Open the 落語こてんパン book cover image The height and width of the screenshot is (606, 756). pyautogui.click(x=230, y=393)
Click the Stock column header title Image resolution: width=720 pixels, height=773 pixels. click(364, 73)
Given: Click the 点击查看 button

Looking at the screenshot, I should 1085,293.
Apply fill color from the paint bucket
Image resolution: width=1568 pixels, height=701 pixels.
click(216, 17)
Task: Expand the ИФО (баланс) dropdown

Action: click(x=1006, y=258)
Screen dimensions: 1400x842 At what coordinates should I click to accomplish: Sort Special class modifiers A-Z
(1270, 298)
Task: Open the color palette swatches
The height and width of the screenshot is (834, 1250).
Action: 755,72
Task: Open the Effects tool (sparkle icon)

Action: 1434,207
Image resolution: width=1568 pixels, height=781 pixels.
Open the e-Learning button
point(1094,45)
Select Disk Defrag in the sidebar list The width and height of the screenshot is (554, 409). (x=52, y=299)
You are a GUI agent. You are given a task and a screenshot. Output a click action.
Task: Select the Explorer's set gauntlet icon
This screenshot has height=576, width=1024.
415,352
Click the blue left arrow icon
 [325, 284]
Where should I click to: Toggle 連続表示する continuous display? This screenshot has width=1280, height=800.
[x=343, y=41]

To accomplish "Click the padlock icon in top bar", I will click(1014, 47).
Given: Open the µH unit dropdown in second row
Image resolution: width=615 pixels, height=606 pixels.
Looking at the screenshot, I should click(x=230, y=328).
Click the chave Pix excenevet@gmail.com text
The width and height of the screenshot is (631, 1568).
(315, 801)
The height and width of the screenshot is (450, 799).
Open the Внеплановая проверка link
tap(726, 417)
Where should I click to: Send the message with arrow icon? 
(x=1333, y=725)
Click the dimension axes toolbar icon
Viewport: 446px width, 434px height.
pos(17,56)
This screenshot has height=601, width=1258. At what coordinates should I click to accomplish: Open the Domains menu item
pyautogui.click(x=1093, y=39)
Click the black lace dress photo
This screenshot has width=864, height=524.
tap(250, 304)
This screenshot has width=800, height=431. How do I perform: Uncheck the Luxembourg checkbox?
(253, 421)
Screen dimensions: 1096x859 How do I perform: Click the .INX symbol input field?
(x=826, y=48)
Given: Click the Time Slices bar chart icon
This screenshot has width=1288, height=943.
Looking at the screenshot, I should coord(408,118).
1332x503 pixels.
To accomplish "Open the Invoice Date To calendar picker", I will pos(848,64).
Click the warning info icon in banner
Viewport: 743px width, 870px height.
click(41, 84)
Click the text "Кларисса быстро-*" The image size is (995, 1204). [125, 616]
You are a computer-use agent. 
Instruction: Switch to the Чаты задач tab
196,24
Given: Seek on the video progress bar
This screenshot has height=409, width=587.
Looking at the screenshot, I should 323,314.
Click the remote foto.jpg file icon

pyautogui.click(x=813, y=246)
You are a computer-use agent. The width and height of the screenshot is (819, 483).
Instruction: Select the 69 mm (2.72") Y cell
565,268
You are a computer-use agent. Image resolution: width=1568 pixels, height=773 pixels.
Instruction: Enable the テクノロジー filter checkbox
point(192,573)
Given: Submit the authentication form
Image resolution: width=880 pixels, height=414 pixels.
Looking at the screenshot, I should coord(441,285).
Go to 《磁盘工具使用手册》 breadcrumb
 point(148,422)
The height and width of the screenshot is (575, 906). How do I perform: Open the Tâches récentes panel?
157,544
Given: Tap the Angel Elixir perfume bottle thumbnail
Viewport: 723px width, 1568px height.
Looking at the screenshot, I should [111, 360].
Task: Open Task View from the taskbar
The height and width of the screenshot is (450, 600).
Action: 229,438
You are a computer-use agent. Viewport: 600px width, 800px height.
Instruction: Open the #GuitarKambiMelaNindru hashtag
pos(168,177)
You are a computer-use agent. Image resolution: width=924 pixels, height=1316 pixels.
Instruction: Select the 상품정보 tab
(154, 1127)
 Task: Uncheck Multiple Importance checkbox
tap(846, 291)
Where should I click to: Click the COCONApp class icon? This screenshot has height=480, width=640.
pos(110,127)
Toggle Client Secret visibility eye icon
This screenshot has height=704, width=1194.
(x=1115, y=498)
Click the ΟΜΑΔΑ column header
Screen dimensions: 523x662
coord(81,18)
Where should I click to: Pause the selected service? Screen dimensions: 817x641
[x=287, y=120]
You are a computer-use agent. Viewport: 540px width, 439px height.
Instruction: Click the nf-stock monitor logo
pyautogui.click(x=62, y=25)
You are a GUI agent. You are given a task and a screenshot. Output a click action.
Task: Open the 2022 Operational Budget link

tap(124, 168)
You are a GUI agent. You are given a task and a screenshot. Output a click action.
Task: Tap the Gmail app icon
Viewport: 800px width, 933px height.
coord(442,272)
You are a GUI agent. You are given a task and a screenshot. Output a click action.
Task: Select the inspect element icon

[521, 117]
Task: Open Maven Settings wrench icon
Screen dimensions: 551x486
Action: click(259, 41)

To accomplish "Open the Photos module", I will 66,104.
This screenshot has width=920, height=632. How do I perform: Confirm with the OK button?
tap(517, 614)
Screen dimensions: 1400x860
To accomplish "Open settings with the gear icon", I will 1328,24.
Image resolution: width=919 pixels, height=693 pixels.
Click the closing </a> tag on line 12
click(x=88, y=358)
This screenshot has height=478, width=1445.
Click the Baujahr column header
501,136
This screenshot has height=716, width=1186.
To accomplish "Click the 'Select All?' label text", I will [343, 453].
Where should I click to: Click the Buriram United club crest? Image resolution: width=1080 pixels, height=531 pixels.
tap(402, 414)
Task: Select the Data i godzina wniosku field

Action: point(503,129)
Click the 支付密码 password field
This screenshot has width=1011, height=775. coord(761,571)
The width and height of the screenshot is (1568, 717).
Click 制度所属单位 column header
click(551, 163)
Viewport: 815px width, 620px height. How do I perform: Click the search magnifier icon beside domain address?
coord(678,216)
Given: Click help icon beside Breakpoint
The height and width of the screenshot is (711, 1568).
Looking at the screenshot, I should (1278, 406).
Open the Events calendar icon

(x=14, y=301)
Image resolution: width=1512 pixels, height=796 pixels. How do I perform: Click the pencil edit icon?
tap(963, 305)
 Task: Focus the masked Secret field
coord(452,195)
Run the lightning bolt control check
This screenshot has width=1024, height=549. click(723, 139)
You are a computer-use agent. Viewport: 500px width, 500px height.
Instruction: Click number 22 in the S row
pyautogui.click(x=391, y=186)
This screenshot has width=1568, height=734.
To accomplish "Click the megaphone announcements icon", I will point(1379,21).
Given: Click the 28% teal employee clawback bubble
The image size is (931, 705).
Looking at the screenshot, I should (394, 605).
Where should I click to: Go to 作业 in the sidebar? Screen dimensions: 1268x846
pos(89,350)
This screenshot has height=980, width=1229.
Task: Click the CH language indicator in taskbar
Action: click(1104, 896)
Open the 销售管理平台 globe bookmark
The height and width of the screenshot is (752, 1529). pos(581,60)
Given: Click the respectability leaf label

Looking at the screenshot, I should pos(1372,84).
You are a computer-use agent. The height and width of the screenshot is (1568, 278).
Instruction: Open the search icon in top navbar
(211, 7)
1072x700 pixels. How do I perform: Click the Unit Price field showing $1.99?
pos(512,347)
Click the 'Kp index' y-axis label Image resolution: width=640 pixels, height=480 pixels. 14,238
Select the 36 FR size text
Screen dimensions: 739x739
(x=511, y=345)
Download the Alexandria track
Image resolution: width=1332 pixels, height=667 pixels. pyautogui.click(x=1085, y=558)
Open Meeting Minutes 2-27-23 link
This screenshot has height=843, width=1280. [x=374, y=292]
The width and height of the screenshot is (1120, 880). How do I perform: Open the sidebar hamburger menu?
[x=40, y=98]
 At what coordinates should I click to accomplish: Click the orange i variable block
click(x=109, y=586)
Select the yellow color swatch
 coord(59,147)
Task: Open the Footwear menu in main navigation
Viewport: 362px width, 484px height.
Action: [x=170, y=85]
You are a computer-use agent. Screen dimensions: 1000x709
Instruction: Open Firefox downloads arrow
• • •
▶ [To do] Reproduce exactly the lines that run from the start of the records to the line with "Click the Stock", both included.

▶ [Exercise response]
Open the 落語こてんパン book cover image The height and width of the screenshot is (606, 756). pyautogui.click(x=230, y=393)
Click the Stock column header title Image resolution: width=720 pixels, height=773 pixels. click(364, 73)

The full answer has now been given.